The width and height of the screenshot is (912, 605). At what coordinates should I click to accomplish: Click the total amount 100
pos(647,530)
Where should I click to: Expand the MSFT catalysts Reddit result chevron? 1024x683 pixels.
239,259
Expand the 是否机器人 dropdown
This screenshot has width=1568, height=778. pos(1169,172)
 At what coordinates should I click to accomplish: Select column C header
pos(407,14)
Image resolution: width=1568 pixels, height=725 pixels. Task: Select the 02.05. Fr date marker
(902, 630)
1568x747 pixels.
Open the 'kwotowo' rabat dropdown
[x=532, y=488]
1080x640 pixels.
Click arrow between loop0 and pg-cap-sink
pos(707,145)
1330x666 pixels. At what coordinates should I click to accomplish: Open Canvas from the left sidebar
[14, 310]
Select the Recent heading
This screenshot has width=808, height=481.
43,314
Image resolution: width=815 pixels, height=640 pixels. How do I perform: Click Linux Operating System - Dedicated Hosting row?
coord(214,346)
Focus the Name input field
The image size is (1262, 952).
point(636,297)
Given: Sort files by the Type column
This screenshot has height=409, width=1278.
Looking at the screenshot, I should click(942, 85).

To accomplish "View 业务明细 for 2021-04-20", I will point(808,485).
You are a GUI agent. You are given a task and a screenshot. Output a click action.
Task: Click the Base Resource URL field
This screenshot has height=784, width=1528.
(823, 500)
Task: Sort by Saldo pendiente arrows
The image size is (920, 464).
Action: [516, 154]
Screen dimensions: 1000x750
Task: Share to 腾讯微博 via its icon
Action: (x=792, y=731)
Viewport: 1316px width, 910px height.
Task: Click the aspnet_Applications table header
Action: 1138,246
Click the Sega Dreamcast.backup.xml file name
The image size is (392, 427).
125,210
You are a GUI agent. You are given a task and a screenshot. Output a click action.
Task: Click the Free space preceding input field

○ ○ ○ ○ ○ ○ ○

▶ **REQUEST**: Can you set down all of the data above again, line for line and unchanged?

▶ **FINAL RESULT**:
The width and height of the screenshot is (912, 605). At what coordinates should I click to accomplish: Click the total amount 100
pos(647,530)
Where should I click to: Expand the MSFT catalysts Reddit result chevron? 1024x683 pixels.
239,259
Expand the 是否机器人 dropdown
This screenshot has width=1568, height=778. pos(1169,172)
 At what coordinates should I click to accomplish: Select column C header
pos(407,14)
Image resolution: width=1568 pixels, height=725 pixels. Task: Select the 02.05. Fr date marker
(902, 630)
1568x747 pixels.
Open the 'kwotowo' rabat dropdown
[x=532, y=488]
1080x640 pixels.
Click arrow between loop0 and pg-cap-sink
pos(707,145)
1330x666 pixels. At what coordinates should I click to accomplish: Open Canvas from the left sidebar
[14, 310]
Select the Recent heading
This screenshot has width=808, height=481.
43,314
Image resolution: width=815 pixels, height=640 pixels. How do I perform: Click Linux Operating System - Dedicated Hosting row?
coord(214,346)
Focus the Name input field
The image size is (1262, 952).
point(636,297)
Given: Sort files by the Type column
This screenshot has height=409, width=1278.
Looking at the screenshot, I should click(942, 85).

To accomplish "View 业务明细 for 2021-04-20", I will point(808,485).
You are a GUI agent. You are given a task and a screenshot. Output a click action.
Task: Click the Base Resource URL field
This screenshot has height=784, width=1528.
(823, 500)
Task: Sort by Saldo pendiente arrows
The image size is (920, 464).
Action: [516, 154]
Screen dimensions: 1000x750
Task: Share to 腾讯微博 via its icon
Action: (x=792, y=731)
Viewport: 1316px width, 910px height.
Task: Click the aspnet_Applications table header
Action: 1138,246
Click the Sega Dreamcast.backup.xml file name
The image size is (392, 427).
125,210
You are a GUI agent. You are given a task and a screenshot. Output a click action.
Task: Click the Free space preceding input field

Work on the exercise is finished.